The term "Bronchoalveolar lavage" (BAL) is a medical procedure in which a bronchoscope is passed through the mouth or nose into the lungs and sterile 0.9% sodium chloride solution is squirted into a small part of the lung and then recollected for microbiological examination. BAL is typically performed to diagnose lung disease. In particular, BAL is commonly used to diagnose infections in people with immune system problems, pneumonia in people on ventilators.
Ventilator-Associated Pneumonia (VAP) is a leading cause of morbidity and mortality in the Intensive Care Unit (ICU). The incidence of VAP varies greatly, ranging from 6 to 52% of intubated patients, depending on patient risk factors. Attributable mortality approaches 50% when VAP is caused by the more virulent organisms that typify late-onset VAP, occurring 4 or more days into
mechanical ventilation. VAP is commonly caused by antibiotic-resistant nosocomial organisms (e.g., Pseudomonas aeruginosa).
Community-Acquired Pneumonia (CAP) can be caused by any microorganism that can cause VAP, however there are several bacteria which are particularly important causes of VAP because of their resistance to commonly used antibiotics. These bacteria are referred to as Multi-Drug Resistant (MDR).
Pseudomonas aeruginosa is the most common MDR gram-negative bacterium causing VAP. Pseudomonas has natural resistance to many antibiotics.
The present invention relates to compositions, formulations and methods bio-balance the pH of sterile, sodium chloride inhalation and pulmonary irrigation solutions, such that the solutions are bio-similar to the homeostatic pH state of the
Human Airway Surface Liquid (ASL) at 7.4.
The compositions of the present invention are sterile, non-pyrogenic, additive and preservative free, and provided in sterile unit-of-use, blow-fill-seal vials. These compositions are intended for use in the induction of sputum production where sputum production is indicated, such as with Cystic Fibrosis patients and Bronchoalveolar lavage procedures.
The compositions of the present invention can be provided in concentrations from about 1 .0 percent to about 10 percent sodium chloride in USP / sterile water.

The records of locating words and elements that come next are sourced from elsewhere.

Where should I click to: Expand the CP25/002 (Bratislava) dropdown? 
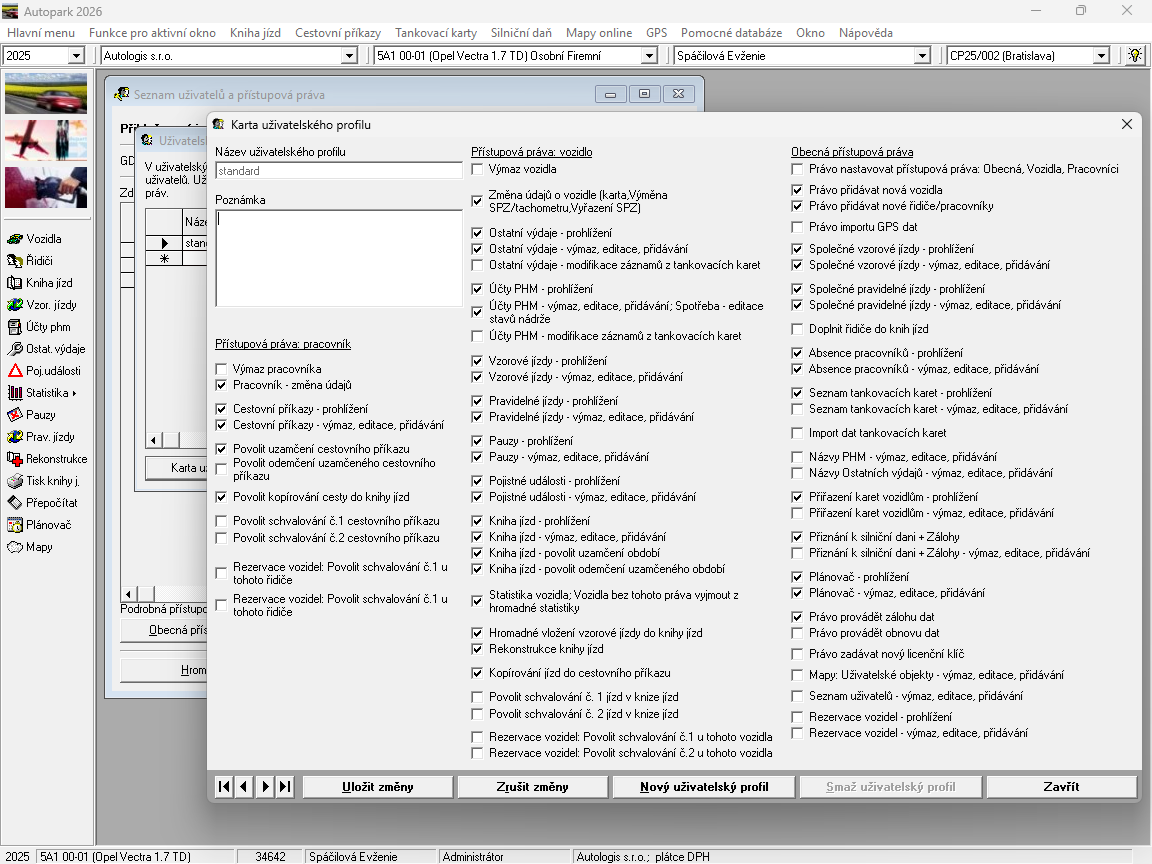click(1100, 56)
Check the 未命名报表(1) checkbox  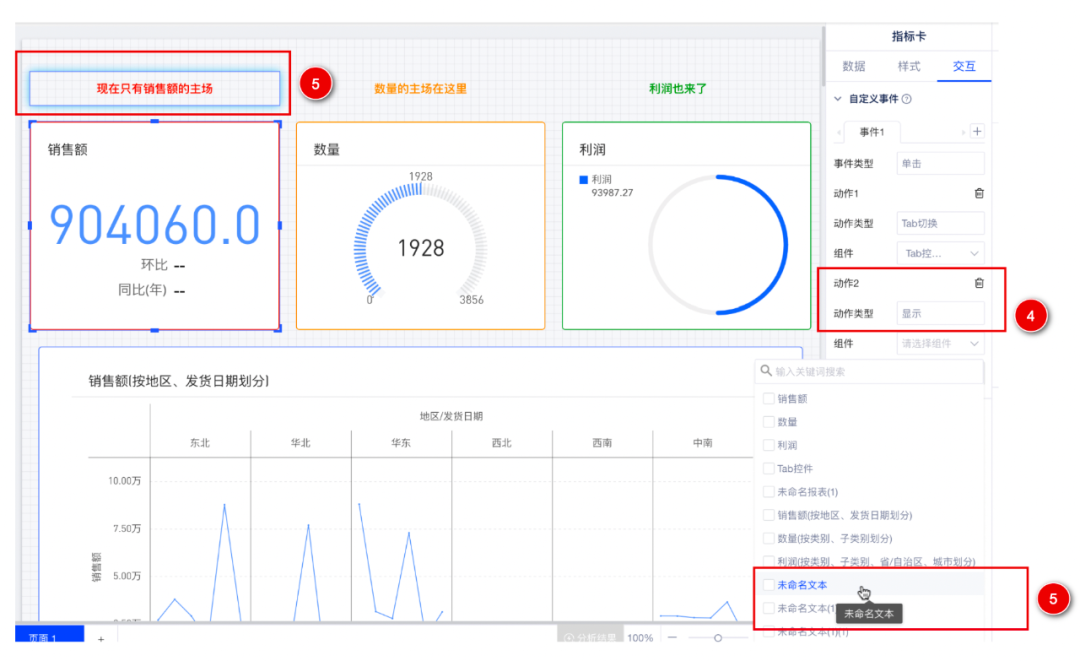point(768,492)
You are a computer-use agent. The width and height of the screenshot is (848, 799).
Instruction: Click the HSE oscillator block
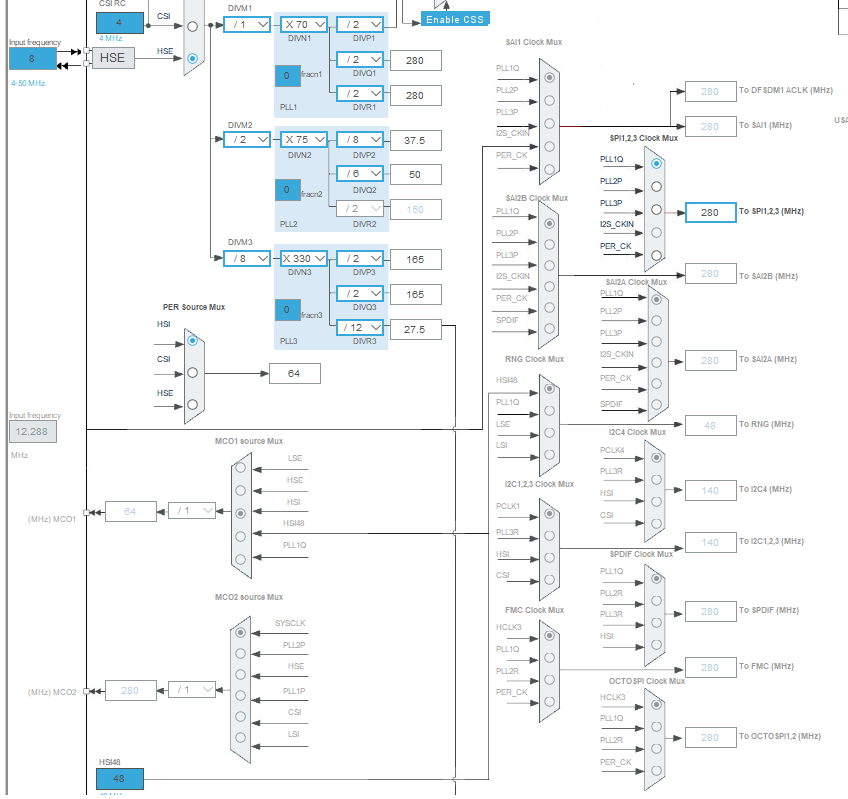113,58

The sodium chloride solutions are homogenous mixtures (complete solutions) that include sterile water, sodium chloride, and a buffer. Typically, sodium bicarbonate can be used as the buffer. The compositions are provided in saline concentrations from 0.045% to 10%, for example, concentrations of 0.9%,
3%, 3.5%, 6%, 7% with a pH of 7.4.
It should be understood, of course, that the foregoing relates to exemplary embodiments of the invention and that modifications may be made without departing from the spirit and scope of the invention as set forth in the following claims.